O uso de anticoagulantes aumenta o risco de sangramento maior. Sangramento maior é definido como sangramento significativo com necessidade de hemotransfusão ou sangramento em sítio crítico (por exemplo, intracraniano ou com síndrome compartimental) ou necessidade de intervenção (cirurgia, endoscopia, etc).
O sítio mais comum é o trato gastrointestinal com cerca de 40% dos casos de sangramento em pacientes com anticoagulação oral [2-5].
Os inibidores de bomba de prótons (IBP) reduzem o risco de hemorragia digestiva alta em pacientes que usam ácido acetilsalicílico (AAS) e anti-inflamatórios não esteroidais (AINEs). No entanto, o uso de IBP em pacientes com anticoagulação permanente continua incerto porque estes pacientes foram excluídos da maioria desses estudos.
Inibidores de bomba de prótons
A proteção gástrica com um IBP é prescrita para muitas pessoas em anticoagulação terapêutica, especialmente aqueles com fatores de risco. Contudo, ainda existe incerteza sobre essa conduta, por conta da falta de estudos.
Os fatores de risco adicionais específicos de sangramento gastrointestinal podem ser divididos em três grupos e estão disponíveis na tabela 1.
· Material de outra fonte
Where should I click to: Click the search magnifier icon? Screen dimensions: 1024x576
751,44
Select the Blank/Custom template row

Uma coorte retrospectiva de 2018 com mais de 1,6 milhão de pacientes que receberam um anticoagulante (a maioria por fibrilação atrial) encontrou que o uso concomitante de IBP se associou a um menor risco de hospitalização por sangramento gastrointestinal (taxa de incidência 0,66, IC 95% 0,62-0,69) [6]. A análise de subgrupos revelou que o efeito foi visto individualmente para cada anticoagulante. Os sangramentos que exigiram hospitalização ocorrem com maior probabilidade no grupo em uso de rivaroxabana.
O UpToDate orienta o uso de IBP em pacientes com histórico de sangramento gastrointestinal que não foram adequadamente tratados ou em indivíduos com maior risco, como aqueles com uso concomitante de AINE. Ressalta-se a preferência por IBP, pois há melhores evidências para o IBP do que para um bloqueador do receptor H2 (brH2).
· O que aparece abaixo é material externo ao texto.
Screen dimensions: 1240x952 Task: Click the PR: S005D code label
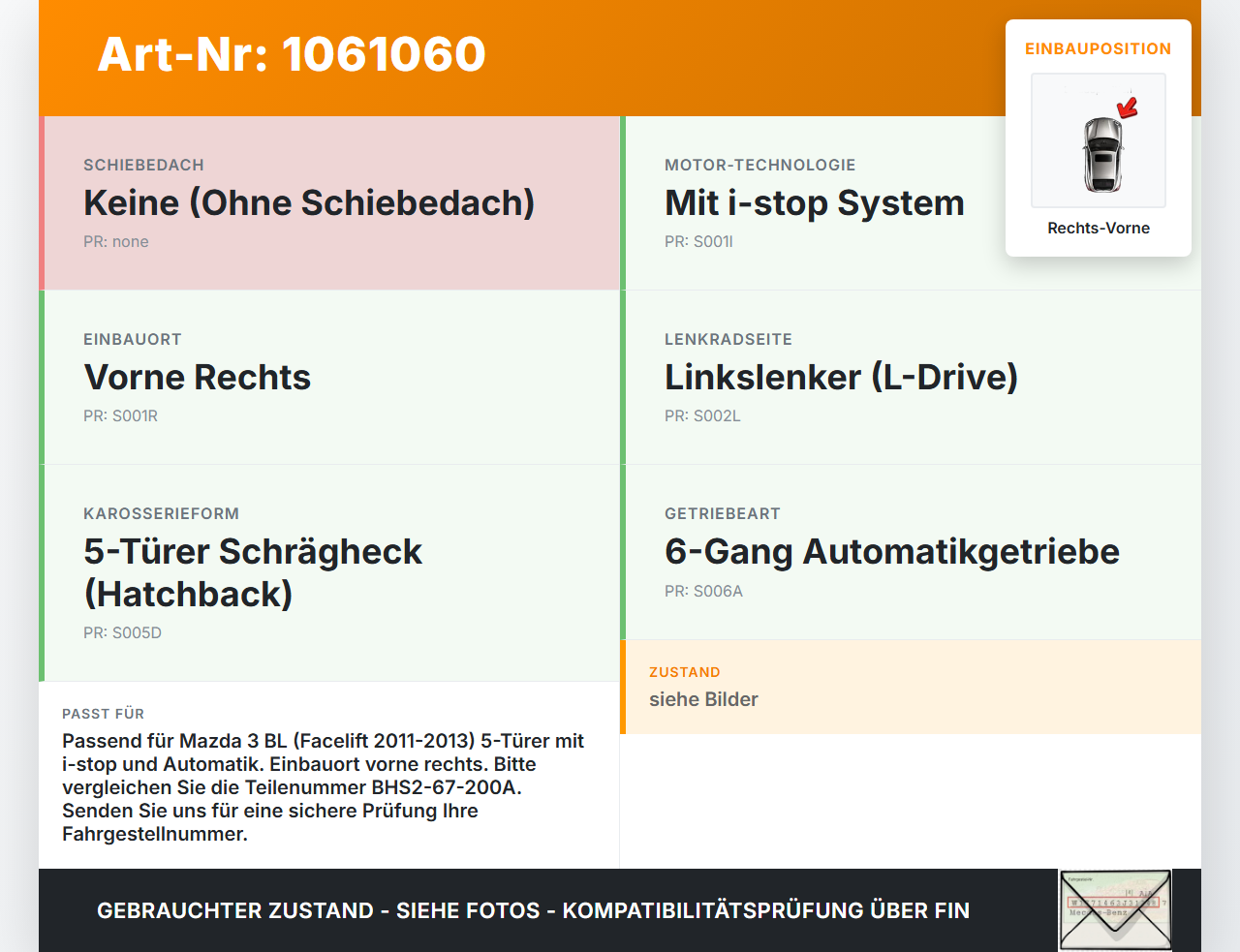[x=122, y=632]
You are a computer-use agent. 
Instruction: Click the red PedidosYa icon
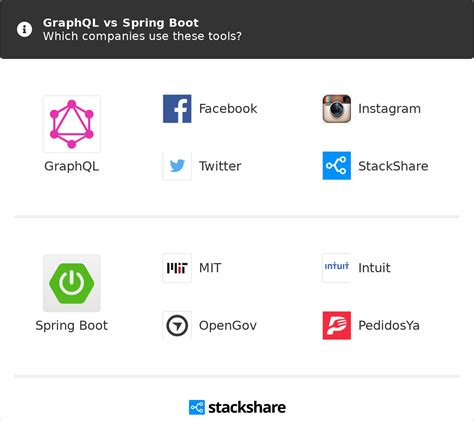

O que o estudo acrescenta?
A revisão sistemática e metanálise publicada em junho de 2022 avaliou a associação de terapia anti-secretora, seja com IBP ou brH2, em pacientes anticoagulados na prevenção de hemorragia digestiva alta (HDA).
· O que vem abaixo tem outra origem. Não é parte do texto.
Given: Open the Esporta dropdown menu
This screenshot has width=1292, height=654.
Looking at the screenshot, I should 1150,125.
Os pacientes avaliados nos estudos deveriam ter mais de 18 anos e estar em uso de varfarina ou anticoagulante oral direto (DOAC), independente da dose. Os estudos deveriam comparar IBP ou brH2 com placebo ou ausência de terapia; ou comparar IBP com brH2. Pelo baixo número de ensaios clínicos randomizados, trabalhos observacionais também foram incluídos.
Foram excluídos trabalhos cuja terapia anti-secretora tinha recomendação clara de benefício (ver o tópico "Desprescrição de inibidores de bomba de prótons"). Também foram excluídos trabalhos que não controlavam pelo menos duas variáveis de confusão que interferissem no risco de sangramento.
Após a revisão sistemática, sete estudos eram elegíveis para metanálise, sendo dois de caso-controle, quatro coortes retrospectivas e um ensaio clínico randomizado. Apenas um estudo avaliou o brH2 como terapia anti-secretora.
Em pacientes anticoagulados, os IBPs foram associados a uma menor probabilidade de HDA, com um risco relativo de 0,67 (IC 95% CI 0,61, 0,74) e baixa heterogeneidade estatística (I² = 15%, p = 0,32). O tamanho do efeito protetor foi relativamente consistente em populações que utilizavam varfarina e DOACs.
O efeito foi maior em pacientes com maior risco de HDA - por exemplo, uso simultâneo de AINE ou AAS ou alta pontuação de risco de sangramento. O único estudo observacional avaliando a associação de brH2 com HDA encontrou um risco relativo de 0,69 (IC 95% 0,24-2,02).
O trabalho tem duas limitações importantes. A primeira é a possibilidade de vieses dos estudos, considerando principalmente os trabalhos observacionais. A segunda é a diversidade da população e dos métodos. Entretanto, os autores afirmam que a consistência da associação negativa entre IBPs e HDA nos estudos observacionais e a baixa heterogeneidade estatística na metanálise é animadora.
O uso de IBP parece prevenir HDA em pacientes em anticoagulação, mas o benefício varia bastante a depender do risco individual. Para aqueles sem fatores de risco adicionais, o benefício é mínimo. Para aqueles com fatores de risco, pode-se considerar a prescrição de um IBP para minimizar o risco de HDA.